◆ What to produce ◆
Reproduce the text on physiognomy in Luke and Acts word for word, from "But, as the" up to and including "true of eunuchs.".

By the 1970s, about 60,000 Americans would be sterilized involuntarily (see here).
What might we learn from the fears of degeneration? I think that the lessons from this dark historical episode can help us read Acts. Of course, Acts was written far before the advent of degeneration, but the classical world was still deeply immersed in physiognomy, so that outer characteristics were used to “read” inner qualities. Physiognomy is not even completely absent from Scripture: “For no one who has a blemish shall draw near [the altar],” including “humpbacks,” “dwarves” and those with “crushed testicles” (Lev. 21).
But, as the exegete Mikael Parsons has written, Luke’s writings, including Acts, challenge physiognomy. In Luke’s Gospel, Jesus calls a woman long “bent over … quite unable to stand up” a “daughter of Abraham” (13:11, 16). Jesus later declares that Zacchaeus, a man “short of stature” is a “son of Abraham” (19:3, 9). As Parsons notes, we cannot rule out that Zacchaeus was not merely short but a dwarf, so that the crowd’s grumbling at him was not solely due to his tax-collecting profession. After all, this was a time when dwarves were regularly dehumanized — Augustus even purchased a dwarf as a pet for his niece. For Jesus, dwarves and women who cannot “stand up” are not forever tainted; they can be members of the eschatological community. Later, in Acts, we will see that this is also true of eunuchs.
The challenge to physiognomy is perhaps most evident in Acts 3: Peter, “in the name of Jesus Christ of Nazareth” (3:6), heals a man who cannot walk. Ancient physiognomic texts associated weak feet and ankles with weakness of character and effeminacy. Even some early Christians borrowed from this discourse. According to Clement of Alexandria, writing of the “noble man,” “The disgrace of unmanliness should never be found in his movements or his posture.” The healing of the “lame man” is not a story of a defective person finally made spiritually and physically whole, however, which would still justify a form of physiognomy. It is a challenge to any basing of spiritual dignity on a physical condition. For, after he is healed, Parsons notes, the man is “walking and leaping and praising God” (3:8), not adopting the prescribed “slow, dignified gait, the sort of deportment that would show him to be a man of courage and vigorous character.” Parsons concludes, there is simply no connection between “outer appearance and inner character.”
In other words, as we will eventually learn, “God shows no partiality” (Acts 10:34). We completely grasp God’s impartiality when we turn from the defensiveness of a eugenically defined community to the expansiveness of the eschatological community, when we stop anxiously looking for the “stigmata of degeneracy” and contemplate Christ’s stigmata as the sign of a suffering love that is always received — no matter our height, stature, or deportment — as undeserved gift.

◆ Stored data ◆
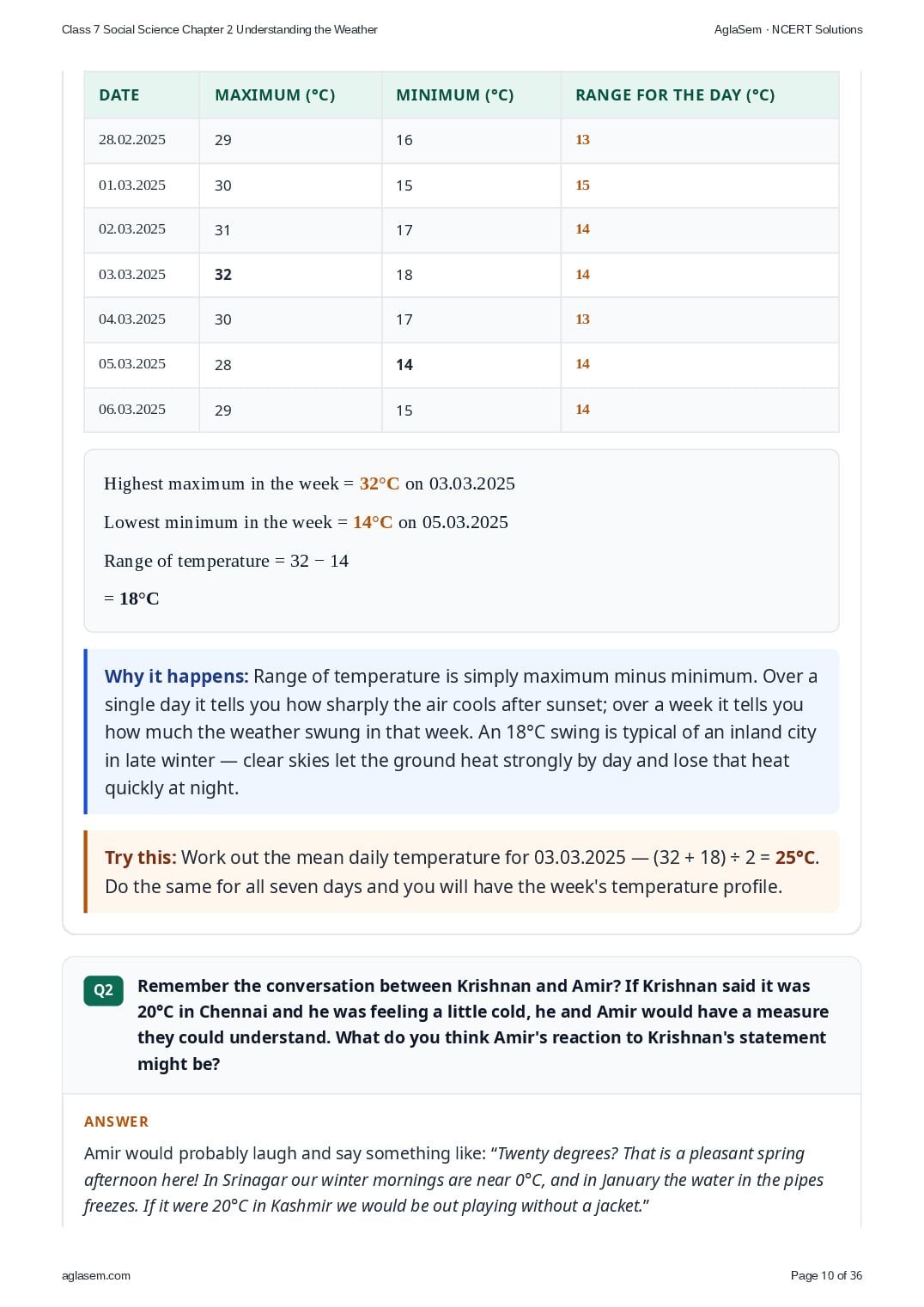Click the AglaSem NCERT Solutions header text

point(788,29)
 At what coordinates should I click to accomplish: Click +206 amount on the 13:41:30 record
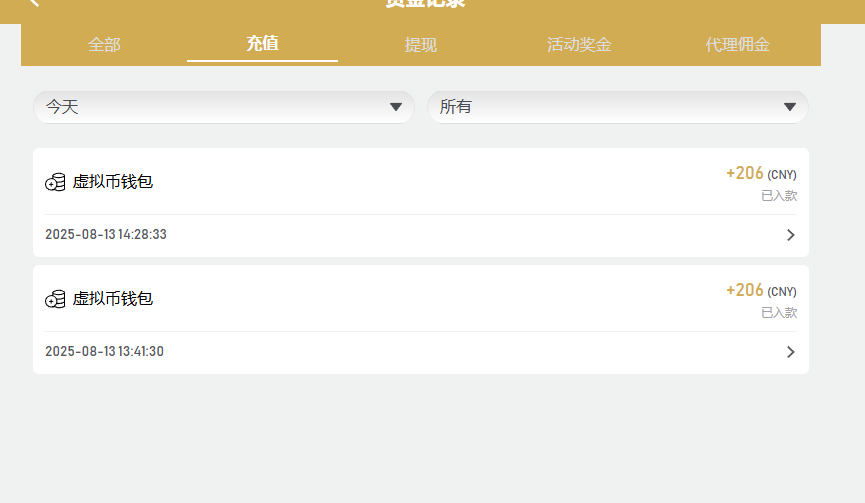point(745,291)
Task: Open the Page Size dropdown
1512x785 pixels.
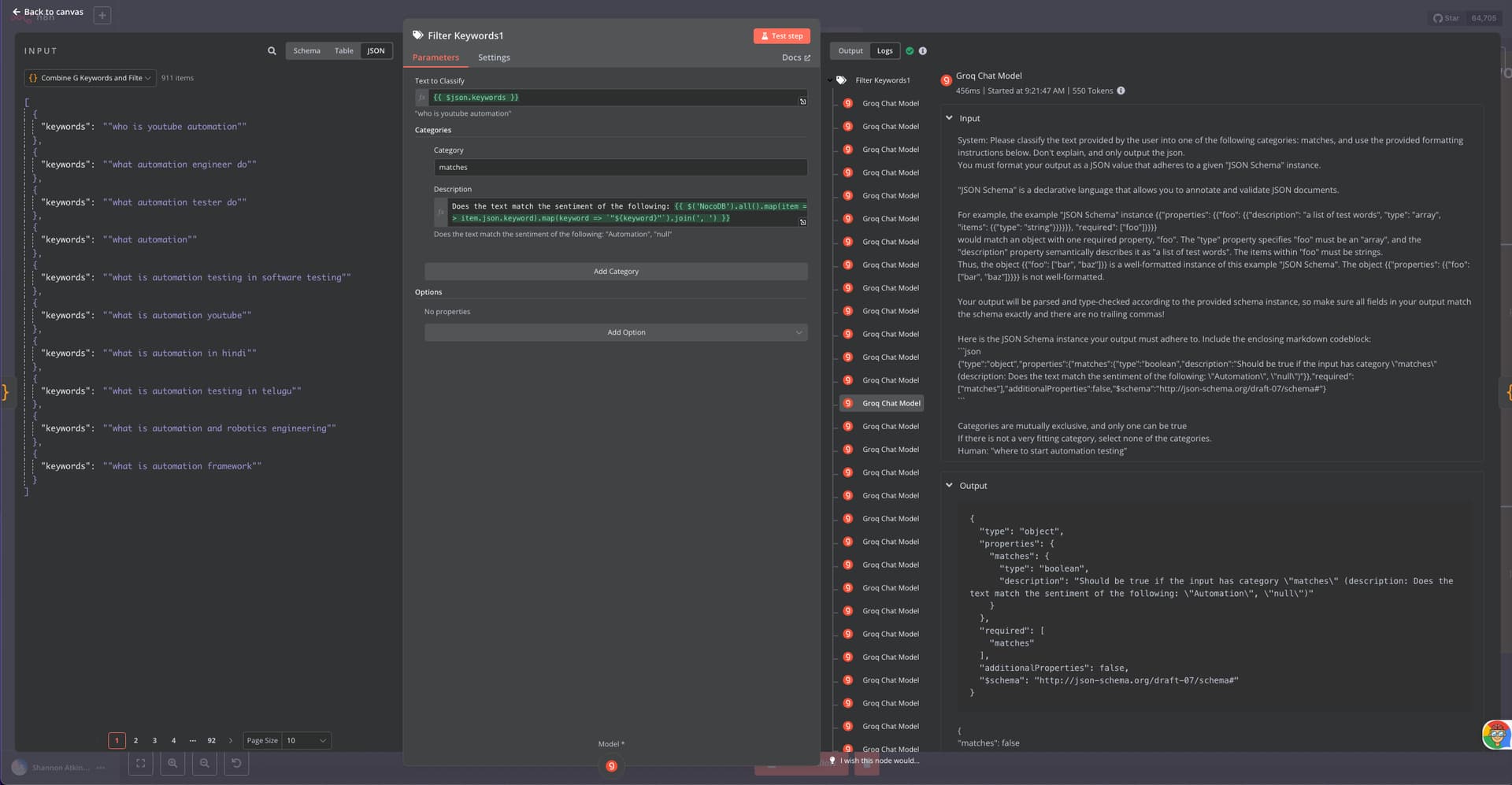Action: 306,741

◆ Expected output ◆
But, as the exegete Mikael Parsons has written, Luke’s writings, including Acts, challenge physiognomy. In Luke’s Gospel, Jesus calls a woman long “bent over … quite unable to stand up” a “daughter of Abraham” (13:11, 16). Jesus later declares that Zacchaeus, a man “short of stature” is a “son of Abraham” (19:3, 9). As Parsons notes, we cannot rule out that Zacchaeus was not merely short but a dwarf, so that the crowd’s grumbling at him was not solely due to his tax-collecting profession. After all, this was a time when dwarves were regularly dehumanized — Augustus even purchased a dwarf as a pet for his niece. For Jesus, dwarves and women who cannot “stand up” are not forever tainted; they can be members of the eschatological community. Later, in Acts, we will see that this is also true of eunuchs.